● Aim of the task
Retype all data exactly as given. Pictures should not be retyped.

● Given entries
Start of Block
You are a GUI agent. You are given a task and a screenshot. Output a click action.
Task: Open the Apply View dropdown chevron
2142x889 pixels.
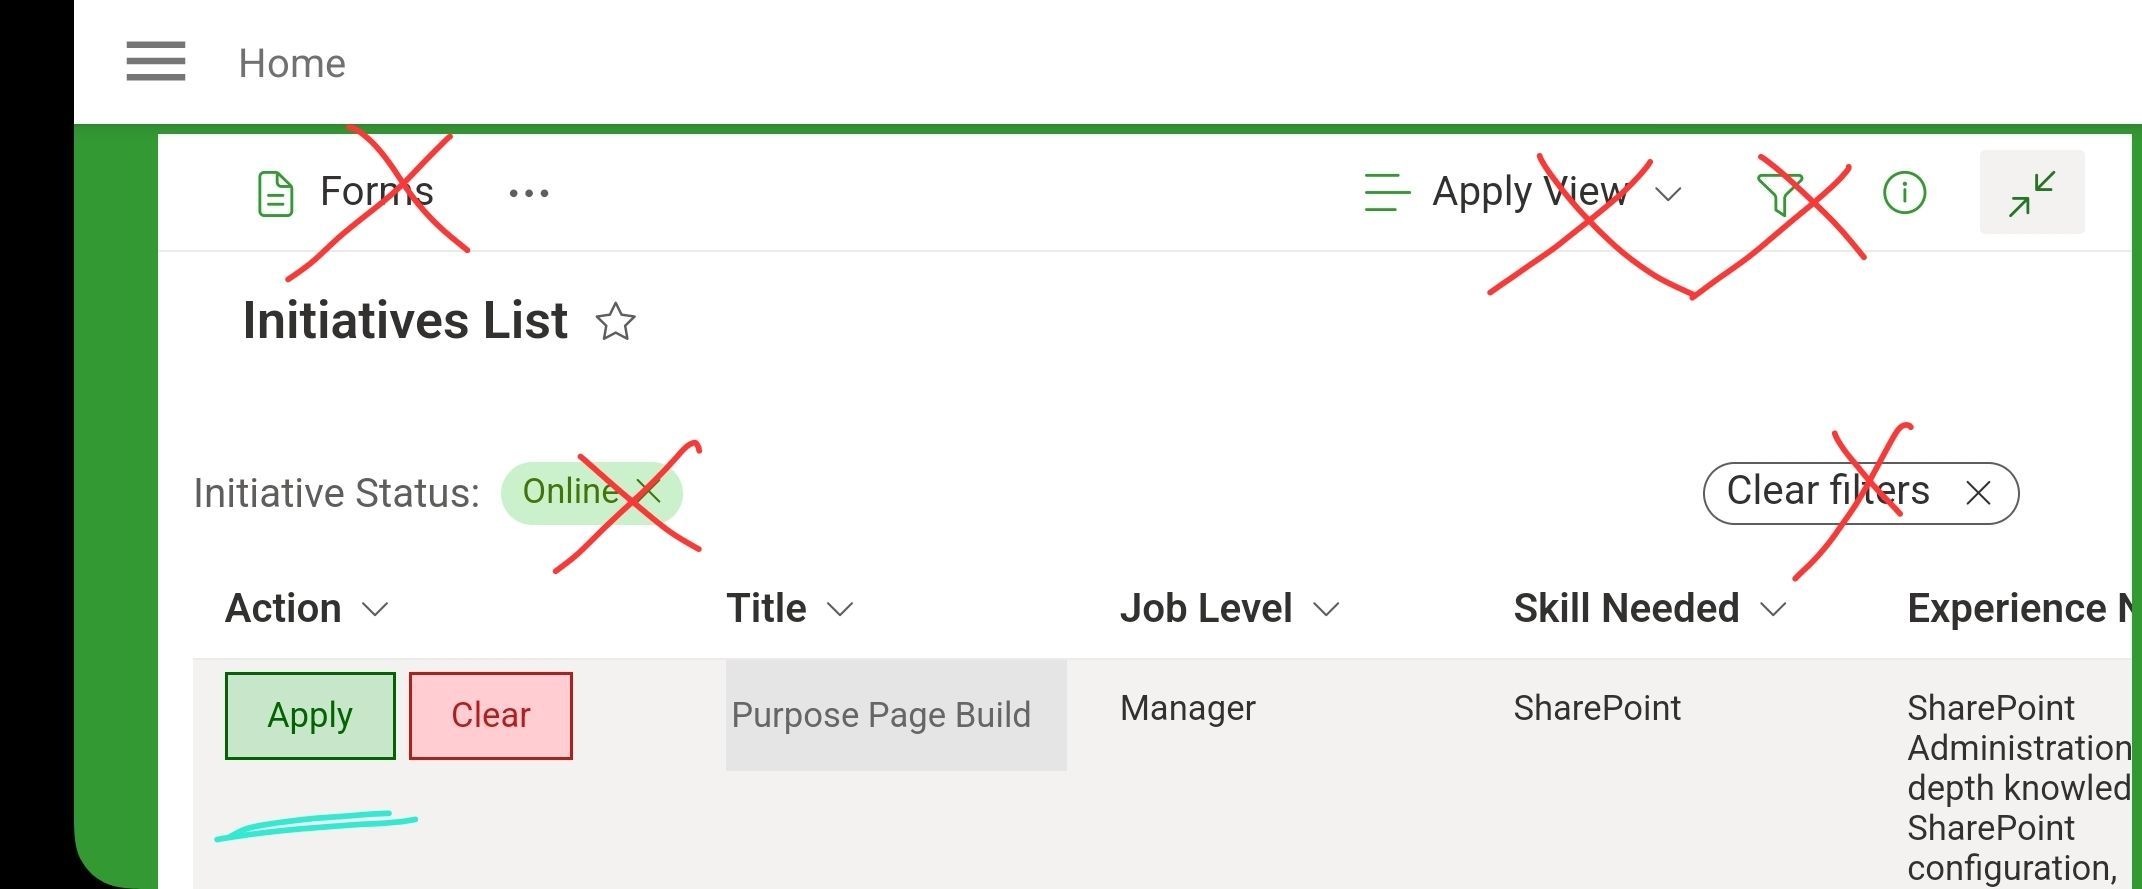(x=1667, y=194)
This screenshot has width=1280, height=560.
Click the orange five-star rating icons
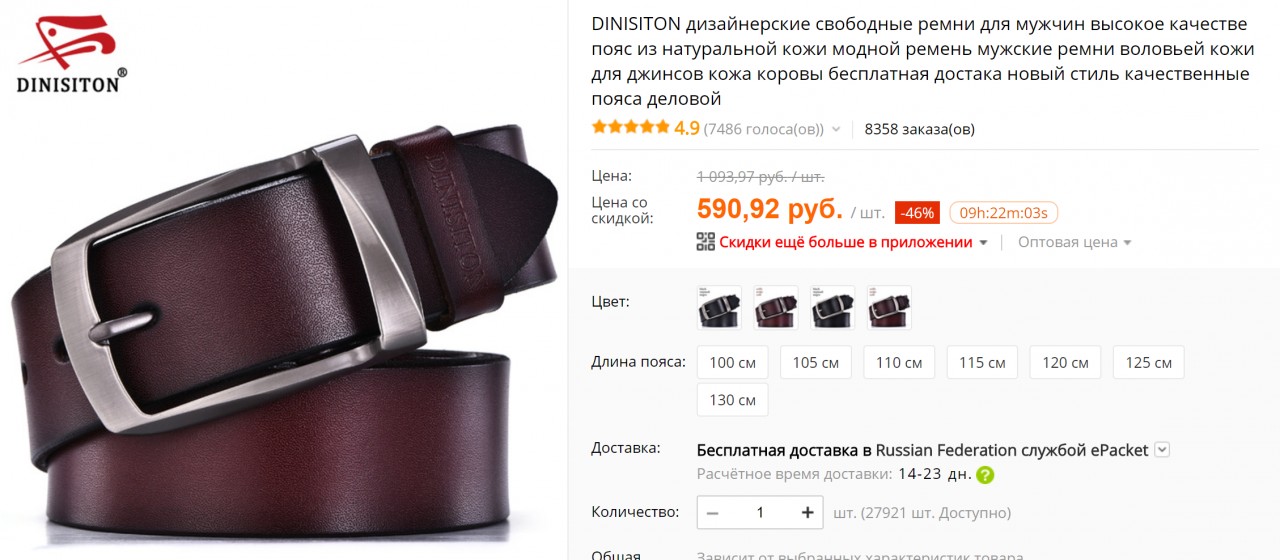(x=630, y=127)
End of Block
● Solution to this problem
You are a GUI agent. You are given a task and a screenshot. Output a click action.
Task: Open the Apply View dropdown chevron
2142x889 pixels.
(x=1667, y=194)
This screenshot has width=1280, height=560.
Click the orange five-star rating icons
(x=630, y=127)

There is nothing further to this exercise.